Note also that the current data in the FIFO for previously processed data port writes can affect read operations. If you're reading from a target like VSRAM or CRAM, which has some bits in the 16-bit wide result that are undefined in the target memory, those undefined bits are actually initialized to the content on the next available FIFO entry (the one containing the data written to control port four writes ago). This is very useful behaviour, as it allows the previous contents of the FIFO to be snooped on, which is how you can determine how and when the VDP uses the FIFO. A lot of the tests in this ROM rely on this being done correctly, as a lot of the tests verify the resulting FIFO state.

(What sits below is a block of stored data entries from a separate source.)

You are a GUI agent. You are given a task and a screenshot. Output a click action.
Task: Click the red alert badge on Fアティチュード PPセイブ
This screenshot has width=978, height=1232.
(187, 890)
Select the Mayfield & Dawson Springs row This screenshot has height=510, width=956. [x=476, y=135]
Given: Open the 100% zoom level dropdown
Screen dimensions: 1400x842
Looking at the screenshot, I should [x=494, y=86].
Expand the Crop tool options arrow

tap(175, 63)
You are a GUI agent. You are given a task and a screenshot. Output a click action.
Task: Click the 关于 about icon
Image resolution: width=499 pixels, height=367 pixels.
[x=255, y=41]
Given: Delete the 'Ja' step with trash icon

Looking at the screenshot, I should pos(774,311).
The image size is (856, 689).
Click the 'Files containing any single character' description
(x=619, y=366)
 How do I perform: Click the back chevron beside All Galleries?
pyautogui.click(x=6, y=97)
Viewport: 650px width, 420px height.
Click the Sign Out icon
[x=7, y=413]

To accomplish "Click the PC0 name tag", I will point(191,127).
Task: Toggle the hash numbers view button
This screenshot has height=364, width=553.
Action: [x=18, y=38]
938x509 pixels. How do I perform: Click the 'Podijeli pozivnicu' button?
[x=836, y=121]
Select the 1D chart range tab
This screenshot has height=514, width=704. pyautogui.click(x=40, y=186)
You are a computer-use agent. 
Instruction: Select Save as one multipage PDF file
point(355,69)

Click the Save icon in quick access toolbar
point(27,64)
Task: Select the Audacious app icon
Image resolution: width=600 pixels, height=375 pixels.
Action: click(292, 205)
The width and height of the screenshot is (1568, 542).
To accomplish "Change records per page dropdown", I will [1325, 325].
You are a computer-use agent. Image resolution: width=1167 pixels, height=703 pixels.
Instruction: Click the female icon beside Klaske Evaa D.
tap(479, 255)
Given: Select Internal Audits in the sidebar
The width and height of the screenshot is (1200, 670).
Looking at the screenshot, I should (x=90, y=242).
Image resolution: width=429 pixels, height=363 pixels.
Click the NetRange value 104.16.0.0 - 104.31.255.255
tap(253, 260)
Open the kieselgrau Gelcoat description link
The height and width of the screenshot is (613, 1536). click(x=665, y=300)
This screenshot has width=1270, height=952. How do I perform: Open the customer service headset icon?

Correct, although be careful attempting data port reads from odd VRAM addresses until the read cache operation is complete! In the case of the FIFO being full, this means you should wait for it to drain first. There's a bug in the VDP core surrounding reads from odd VRAM addresses, where the VDP thinks the read is complete after reading the first byte (upper byte of result), and the second byte (lower byte of result) retains the previous data which was held in the read cache. Check the "TestVRAMByteswapping.asm" test, there's some interesting test cases in there. Also be sure to check out tests surrounding VDP fill, there's some crazy things going on there that'll show a lot about how DMA operations work. Ever thought about what happens when you try and setup a DMA operation while the FIFO contains pending writes? Or setup a DMA fill, then disable DMA operations while the fill is waiting for the data port write, then perform the write anyway? How about repeating these questions when trying a DMA fill to VSRAM? The tests for that kind of crazy stuff is all in there.3) reading from DATA port hangs until read command has been processed (and data is available): if the FIFO is full when the read is being setup, the DATA port read will takes more time than if the FIFO was empty => this indicates the read command is processed after all writes have been processed and FIFO is empty.